Problem to work on - Report each line of the data that has "heading" somewhere in it.

Provided records -
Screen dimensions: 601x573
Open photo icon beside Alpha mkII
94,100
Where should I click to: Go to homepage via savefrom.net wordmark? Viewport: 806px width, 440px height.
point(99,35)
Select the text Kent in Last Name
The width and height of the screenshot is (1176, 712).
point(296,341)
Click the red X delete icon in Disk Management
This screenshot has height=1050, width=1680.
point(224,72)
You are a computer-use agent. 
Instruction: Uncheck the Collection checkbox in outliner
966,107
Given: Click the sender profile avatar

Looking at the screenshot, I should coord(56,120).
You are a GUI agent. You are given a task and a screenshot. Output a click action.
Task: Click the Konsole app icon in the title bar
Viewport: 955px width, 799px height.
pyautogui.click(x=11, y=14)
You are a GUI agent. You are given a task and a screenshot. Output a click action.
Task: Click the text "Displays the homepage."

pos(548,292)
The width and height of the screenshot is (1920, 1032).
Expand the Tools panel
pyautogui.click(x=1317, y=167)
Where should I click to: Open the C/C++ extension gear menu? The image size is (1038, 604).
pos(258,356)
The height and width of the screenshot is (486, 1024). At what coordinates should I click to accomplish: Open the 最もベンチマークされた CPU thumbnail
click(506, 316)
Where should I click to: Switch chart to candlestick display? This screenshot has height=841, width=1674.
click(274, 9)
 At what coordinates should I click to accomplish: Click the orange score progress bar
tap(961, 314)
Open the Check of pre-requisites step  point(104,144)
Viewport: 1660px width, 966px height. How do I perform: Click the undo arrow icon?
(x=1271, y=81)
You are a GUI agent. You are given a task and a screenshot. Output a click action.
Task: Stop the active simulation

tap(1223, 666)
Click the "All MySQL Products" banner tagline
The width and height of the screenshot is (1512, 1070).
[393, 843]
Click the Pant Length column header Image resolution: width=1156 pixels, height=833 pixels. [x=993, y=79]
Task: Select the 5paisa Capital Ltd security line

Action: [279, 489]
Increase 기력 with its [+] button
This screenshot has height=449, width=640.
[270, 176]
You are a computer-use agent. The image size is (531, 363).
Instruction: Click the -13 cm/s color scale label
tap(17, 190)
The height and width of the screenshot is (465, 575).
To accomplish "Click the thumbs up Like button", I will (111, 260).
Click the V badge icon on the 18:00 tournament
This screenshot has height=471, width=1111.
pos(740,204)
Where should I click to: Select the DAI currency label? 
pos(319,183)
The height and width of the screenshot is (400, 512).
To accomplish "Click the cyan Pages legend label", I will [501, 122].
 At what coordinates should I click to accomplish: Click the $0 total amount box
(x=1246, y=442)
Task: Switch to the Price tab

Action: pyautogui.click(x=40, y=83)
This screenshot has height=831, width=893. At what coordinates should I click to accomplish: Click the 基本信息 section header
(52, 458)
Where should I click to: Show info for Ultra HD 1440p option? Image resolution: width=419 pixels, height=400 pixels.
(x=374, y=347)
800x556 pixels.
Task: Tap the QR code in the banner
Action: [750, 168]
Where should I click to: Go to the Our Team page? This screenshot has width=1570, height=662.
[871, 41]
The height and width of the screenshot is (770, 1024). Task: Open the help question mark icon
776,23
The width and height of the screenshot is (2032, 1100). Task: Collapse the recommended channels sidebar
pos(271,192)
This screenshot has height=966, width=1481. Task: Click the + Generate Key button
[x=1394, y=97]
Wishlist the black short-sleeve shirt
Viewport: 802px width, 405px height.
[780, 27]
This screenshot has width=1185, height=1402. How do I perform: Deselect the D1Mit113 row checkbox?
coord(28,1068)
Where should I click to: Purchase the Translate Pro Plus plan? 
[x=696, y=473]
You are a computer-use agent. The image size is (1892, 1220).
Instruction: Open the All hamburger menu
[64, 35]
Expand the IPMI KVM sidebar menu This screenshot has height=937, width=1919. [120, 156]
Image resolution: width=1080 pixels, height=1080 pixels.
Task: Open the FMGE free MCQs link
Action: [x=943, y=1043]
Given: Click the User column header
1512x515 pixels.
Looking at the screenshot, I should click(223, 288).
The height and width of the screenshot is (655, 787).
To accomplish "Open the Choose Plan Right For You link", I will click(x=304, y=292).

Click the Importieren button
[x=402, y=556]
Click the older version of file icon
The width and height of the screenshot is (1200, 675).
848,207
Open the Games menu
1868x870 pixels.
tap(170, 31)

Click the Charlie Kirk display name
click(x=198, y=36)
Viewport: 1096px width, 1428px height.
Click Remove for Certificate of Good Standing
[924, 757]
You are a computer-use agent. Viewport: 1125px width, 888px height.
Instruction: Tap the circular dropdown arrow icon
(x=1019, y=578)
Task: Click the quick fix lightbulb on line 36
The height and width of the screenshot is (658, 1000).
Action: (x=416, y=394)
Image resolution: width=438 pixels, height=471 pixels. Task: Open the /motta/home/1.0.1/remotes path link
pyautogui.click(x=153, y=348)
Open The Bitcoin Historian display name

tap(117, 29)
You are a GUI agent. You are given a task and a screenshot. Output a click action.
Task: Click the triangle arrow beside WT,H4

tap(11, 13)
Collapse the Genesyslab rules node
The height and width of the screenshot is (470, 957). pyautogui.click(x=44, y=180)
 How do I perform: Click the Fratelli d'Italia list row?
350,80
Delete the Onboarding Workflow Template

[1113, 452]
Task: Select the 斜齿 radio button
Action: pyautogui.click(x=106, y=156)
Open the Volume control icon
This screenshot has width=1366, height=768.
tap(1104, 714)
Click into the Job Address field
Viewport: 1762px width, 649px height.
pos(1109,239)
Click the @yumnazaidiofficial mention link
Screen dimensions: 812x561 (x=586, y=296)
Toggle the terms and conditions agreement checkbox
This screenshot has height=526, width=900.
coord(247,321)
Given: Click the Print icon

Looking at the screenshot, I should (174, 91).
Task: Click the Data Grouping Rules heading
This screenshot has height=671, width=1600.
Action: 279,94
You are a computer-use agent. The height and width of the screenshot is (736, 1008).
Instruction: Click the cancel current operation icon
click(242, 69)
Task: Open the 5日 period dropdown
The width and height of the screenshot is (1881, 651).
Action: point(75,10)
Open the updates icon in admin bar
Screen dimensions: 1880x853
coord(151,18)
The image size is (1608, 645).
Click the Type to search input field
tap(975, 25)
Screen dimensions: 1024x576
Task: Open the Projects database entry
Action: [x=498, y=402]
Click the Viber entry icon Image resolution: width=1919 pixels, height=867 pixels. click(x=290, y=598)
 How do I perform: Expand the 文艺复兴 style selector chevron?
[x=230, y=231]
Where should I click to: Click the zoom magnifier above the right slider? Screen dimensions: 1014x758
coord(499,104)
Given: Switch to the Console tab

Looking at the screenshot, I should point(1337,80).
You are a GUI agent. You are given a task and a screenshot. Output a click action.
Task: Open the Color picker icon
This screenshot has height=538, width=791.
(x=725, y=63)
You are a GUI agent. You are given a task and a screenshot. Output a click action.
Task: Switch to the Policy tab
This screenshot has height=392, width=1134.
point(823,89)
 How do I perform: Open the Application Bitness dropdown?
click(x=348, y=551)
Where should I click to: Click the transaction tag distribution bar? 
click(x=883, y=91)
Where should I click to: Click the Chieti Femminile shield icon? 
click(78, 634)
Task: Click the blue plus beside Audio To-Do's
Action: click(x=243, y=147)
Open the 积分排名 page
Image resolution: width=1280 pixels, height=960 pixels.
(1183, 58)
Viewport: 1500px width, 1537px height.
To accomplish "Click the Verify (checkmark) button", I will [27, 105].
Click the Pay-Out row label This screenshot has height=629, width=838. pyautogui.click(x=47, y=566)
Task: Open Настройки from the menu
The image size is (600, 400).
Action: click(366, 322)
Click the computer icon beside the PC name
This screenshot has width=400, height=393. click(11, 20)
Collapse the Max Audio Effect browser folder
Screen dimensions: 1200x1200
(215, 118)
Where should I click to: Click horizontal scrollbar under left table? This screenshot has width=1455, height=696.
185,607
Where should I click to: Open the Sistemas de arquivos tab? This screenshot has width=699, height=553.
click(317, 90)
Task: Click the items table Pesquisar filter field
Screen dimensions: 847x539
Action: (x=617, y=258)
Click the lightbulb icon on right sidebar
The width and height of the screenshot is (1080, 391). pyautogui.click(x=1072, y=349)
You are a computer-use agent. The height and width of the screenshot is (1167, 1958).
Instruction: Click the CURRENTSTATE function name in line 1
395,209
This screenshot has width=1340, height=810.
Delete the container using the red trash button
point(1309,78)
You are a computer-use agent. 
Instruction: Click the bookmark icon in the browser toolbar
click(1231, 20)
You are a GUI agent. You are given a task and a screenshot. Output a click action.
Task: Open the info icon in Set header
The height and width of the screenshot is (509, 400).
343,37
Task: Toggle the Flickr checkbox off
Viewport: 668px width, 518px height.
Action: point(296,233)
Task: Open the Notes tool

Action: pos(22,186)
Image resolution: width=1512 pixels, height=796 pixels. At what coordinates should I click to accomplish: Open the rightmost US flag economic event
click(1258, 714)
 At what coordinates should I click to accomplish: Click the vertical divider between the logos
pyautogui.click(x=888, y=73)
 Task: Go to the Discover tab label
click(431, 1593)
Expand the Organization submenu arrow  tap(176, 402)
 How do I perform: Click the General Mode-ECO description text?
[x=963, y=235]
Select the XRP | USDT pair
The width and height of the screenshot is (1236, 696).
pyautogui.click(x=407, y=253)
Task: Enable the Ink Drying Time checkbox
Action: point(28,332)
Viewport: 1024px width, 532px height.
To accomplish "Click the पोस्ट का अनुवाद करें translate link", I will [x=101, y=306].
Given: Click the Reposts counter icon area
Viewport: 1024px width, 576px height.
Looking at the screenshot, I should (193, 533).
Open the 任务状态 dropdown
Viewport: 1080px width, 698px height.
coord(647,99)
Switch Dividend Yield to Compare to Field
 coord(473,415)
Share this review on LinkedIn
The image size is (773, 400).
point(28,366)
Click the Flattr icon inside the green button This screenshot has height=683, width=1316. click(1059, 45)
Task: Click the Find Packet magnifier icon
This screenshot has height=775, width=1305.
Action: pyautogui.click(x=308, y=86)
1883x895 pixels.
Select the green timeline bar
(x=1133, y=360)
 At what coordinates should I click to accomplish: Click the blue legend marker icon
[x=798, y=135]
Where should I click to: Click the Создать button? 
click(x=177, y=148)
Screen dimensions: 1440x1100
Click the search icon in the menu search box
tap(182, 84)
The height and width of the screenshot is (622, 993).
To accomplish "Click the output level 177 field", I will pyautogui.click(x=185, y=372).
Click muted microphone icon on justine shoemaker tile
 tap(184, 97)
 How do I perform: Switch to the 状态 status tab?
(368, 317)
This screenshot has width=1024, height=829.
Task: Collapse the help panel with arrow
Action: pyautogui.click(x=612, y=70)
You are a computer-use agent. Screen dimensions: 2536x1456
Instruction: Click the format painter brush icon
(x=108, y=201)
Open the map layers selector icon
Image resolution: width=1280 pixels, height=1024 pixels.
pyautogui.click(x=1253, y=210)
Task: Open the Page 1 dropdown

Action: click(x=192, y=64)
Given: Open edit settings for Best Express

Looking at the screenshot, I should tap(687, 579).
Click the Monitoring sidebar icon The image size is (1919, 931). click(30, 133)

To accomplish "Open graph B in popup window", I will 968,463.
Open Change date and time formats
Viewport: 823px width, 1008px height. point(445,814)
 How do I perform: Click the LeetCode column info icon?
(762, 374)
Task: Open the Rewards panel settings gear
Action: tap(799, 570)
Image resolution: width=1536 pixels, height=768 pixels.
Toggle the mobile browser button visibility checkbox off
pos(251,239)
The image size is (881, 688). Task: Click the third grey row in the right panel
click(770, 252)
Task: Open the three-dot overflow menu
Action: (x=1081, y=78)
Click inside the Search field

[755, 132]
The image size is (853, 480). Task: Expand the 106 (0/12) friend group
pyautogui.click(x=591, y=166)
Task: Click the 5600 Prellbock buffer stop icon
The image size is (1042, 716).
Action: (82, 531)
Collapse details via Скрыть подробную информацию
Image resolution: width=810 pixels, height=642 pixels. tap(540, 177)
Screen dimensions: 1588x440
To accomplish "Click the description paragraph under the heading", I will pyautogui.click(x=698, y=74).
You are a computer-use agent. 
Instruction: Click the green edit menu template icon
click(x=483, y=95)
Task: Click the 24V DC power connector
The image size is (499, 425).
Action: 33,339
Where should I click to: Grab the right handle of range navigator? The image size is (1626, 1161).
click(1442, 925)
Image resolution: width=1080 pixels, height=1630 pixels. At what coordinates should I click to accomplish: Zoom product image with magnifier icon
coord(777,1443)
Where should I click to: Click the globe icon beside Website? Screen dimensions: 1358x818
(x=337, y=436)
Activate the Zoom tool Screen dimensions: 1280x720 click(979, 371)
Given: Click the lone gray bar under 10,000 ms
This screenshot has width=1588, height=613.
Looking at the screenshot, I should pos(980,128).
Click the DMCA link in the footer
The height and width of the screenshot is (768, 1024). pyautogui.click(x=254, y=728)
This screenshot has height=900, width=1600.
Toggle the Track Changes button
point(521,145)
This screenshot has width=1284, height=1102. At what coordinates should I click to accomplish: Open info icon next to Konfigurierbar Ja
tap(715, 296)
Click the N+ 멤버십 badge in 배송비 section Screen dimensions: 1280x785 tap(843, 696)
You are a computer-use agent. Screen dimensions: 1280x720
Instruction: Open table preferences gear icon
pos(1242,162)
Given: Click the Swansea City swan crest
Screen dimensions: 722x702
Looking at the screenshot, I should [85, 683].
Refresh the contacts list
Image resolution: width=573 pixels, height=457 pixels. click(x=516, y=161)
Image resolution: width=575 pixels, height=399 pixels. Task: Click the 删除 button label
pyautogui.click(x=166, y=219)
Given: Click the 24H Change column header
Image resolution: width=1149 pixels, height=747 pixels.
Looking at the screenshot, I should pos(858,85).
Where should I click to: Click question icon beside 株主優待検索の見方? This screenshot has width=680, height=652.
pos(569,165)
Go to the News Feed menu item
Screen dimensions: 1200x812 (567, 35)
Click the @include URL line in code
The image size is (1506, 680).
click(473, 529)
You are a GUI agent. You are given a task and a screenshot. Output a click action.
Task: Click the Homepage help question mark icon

Answer area -
Task: Click the Data Grouping Rules heading
To accomplish "Click the description paragraph under the heading", I will pyautogui.click(x=698, y=74).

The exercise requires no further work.